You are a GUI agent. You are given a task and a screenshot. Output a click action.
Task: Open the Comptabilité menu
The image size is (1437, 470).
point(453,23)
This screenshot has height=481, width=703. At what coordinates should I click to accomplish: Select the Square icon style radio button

==

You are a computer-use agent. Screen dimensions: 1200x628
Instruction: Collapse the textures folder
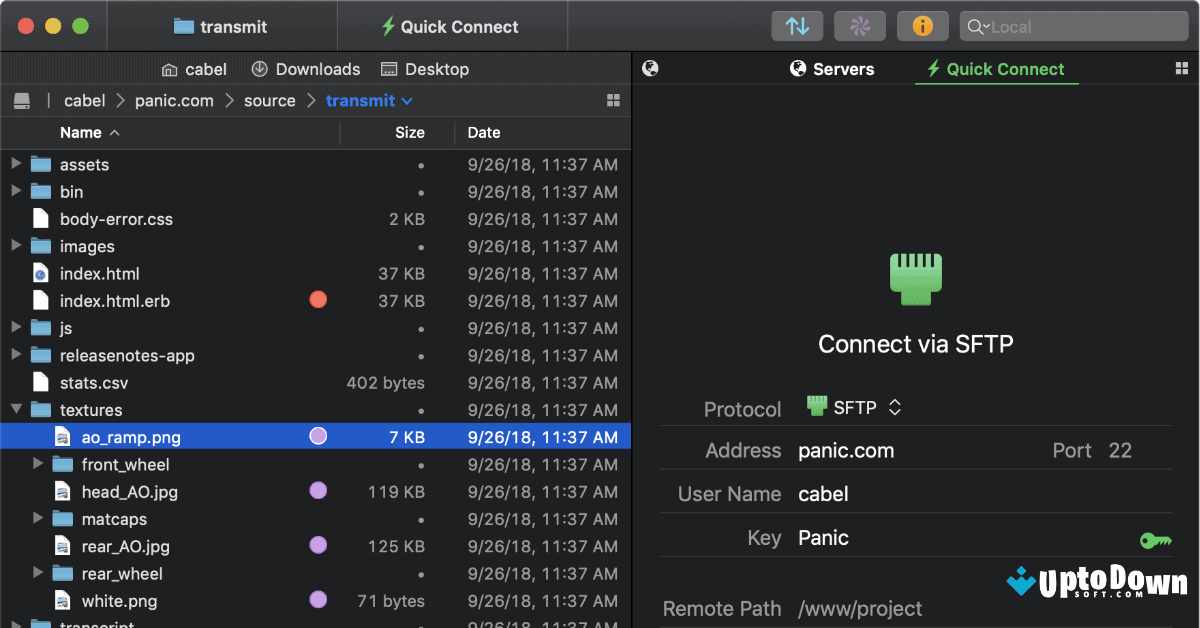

...

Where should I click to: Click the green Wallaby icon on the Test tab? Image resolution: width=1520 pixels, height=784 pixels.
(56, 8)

◆ What needs to be done ◆
Only the number is wanted: how many lines of the data contain the word "agent"?

◆ Solution to this exercise ◆
2